The same mode of psychological discipline has long been applied to women, defined in terms of their bodies as “hysterical” from the get-go. I do not have time to review the entire history of the psychiatric persecution of women. I am not an expert on Freud, although I know that he attributed the discontent of women to their infatuation with their fathers and envy of the penis. However, I would recall what I said earlier about the Enlightenment imposing a new set of dualisms on society; prime among them is the mind-body split. Reason and the mind were the province of men; women became only bodies and by definition, unreasonable. And so it was that white women in the Victorian era whose complaint was their confinement in the domestic sphere, were prescribed futher confinement as a treatment (hence my reference to Perkins-Gilman, above). Today poor women are disproportionately represented in mental hospitals, and are the majority of people diagnosed with borderline personality disorder, whose main symptom is difficulty in appropriately regulating one’s emotions.

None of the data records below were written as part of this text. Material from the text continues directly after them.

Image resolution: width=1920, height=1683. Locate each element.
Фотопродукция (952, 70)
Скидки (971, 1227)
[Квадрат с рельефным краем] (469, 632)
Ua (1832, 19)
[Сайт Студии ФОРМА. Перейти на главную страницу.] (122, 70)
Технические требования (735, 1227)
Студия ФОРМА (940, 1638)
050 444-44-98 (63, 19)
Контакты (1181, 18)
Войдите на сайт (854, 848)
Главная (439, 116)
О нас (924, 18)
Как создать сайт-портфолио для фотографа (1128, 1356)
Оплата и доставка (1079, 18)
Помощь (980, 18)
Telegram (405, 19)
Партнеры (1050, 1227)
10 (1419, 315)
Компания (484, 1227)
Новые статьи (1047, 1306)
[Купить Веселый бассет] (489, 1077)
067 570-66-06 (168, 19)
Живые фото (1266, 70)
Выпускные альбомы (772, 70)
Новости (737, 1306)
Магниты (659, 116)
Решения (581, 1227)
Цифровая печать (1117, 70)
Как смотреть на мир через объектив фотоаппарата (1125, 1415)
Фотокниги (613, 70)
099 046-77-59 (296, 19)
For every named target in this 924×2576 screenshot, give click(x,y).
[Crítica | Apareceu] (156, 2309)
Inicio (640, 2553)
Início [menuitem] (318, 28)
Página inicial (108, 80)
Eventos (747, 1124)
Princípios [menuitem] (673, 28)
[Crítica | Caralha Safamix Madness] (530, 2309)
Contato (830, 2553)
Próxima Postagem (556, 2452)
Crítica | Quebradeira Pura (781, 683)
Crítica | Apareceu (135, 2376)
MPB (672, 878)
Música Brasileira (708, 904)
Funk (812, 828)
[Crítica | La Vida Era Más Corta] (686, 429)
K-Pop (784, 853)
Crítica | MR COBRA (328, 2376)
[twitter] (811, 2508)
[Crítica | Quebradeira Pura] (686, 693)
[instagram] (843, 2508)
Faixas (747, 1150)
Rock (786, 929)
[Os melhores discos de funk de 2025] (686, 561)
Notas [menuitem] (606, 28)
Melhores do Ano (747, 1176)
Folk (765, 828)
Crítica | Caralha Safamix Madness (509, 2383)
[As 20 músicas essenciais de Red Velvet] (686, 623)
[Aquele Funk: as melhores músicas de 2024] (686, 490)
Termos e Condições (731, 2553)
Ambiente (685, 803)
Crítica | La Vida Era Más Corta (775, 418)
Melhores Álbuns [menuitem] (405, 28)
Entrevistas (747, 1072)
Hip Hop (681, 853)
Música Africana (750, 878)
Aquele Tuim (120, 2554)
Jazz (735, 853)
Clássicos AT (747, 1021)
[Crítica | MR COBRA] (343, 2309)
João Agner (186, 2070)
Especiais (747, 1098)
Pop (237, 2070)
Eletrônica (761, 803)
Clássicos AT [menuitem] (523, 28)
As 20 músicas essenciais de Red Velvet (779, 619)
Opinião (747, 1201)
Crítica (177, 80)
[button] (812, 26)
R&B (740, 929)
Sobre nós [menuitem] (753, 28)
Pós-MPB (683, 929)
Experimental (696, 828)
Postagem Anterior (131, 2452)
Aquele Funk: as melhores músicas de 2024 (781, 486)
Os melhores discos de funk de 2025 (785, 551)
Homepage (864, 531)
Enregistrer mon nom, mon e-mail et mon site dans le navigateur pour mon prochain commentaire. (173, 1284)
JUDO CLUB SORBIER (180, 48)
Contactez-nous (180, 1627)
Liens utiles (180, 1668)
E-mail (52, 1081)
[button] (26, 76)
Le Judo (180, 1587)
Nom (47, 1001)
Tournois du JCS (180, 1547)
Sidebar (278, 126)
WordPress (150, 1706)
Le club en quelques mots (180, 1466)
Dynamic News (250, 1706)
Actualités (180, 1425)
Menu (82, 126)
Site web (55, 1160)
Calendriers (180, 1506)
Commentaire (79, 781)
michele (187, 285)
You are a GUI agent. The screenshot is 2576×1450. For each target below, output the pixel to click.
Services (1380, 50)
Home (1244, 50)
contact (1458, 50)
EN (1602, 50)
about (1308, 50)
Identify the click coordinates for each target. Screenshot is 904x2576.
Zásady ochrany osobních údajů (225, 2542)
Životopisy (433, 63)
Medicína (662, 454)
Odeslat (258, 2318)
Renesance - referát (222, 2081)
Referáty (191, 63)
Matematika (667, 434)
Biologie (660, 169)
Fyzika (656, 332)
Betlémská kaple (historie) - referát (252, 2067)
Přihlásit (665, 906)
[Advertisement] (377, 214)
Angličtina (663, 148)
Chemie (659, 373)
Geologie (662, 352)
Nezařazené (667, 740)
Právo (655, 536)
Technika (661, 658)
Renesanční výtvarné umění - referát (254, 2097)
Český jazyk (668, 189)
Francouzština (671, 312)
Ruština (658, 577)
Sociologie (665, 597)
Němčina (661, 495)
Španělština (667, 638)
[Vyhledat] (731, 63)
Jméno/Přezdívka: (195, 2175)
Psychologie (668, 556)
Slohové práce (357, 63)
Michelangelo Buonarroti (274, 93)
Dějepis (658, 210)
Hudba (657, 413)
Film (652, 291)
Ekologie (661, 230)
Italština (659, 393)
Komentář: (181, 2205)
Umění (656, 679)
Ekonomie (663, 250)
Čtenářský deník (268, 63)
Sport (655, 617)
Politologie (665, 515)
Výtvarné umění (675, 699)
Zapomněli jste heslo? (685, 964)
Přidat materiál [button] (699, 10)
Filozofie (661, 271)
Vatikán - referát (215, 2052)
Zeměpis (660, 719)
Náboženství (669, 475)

Mezl documents contemporary efforts to discipline women with diagnoses of depression. Arguing for continuity in the misogynistic assumptions of psychoanalysis and pharmacological psychiatry, he calls attention to how criteria for wellness are shaped by culture and used by the powerful to designate a particular group as a “problem” for society. He writes, “Psychotropic medications are imbued with expectation, desire, gender, race, sexuality, power, time, reputation, contertransference, metaphor, and a host of important factors”—that the idea of psychiatry as a medical science obscures.

Mezl examines American print culture over the latter half of the 20th Century to show how the implementation of psychiatric medication reinscribes sexist and heterosexist Freudian beliefs. New tranquilizers were advertised as “mother’s little helpers” and advertisements depicted mad feminists being “tamed” by Valium. He links efforts at gender discipline to material and ideological challenges to the idea of the nuclear family and a fragile paternal order. This edition of the manual defined menstruation and pregnancy, features simply of being female, as disorders. In the 1980s and 1990s century, Prozac came to be associated with liberation for women—defined as unmitigated happiness. Among the fascinating observations Mezl makes about the transition to pharmapsychology is that it minimizes human contact and community responsibility for wellness. This element is characteristic of more than psychiatry. It is the modus operandi for neoliberalism.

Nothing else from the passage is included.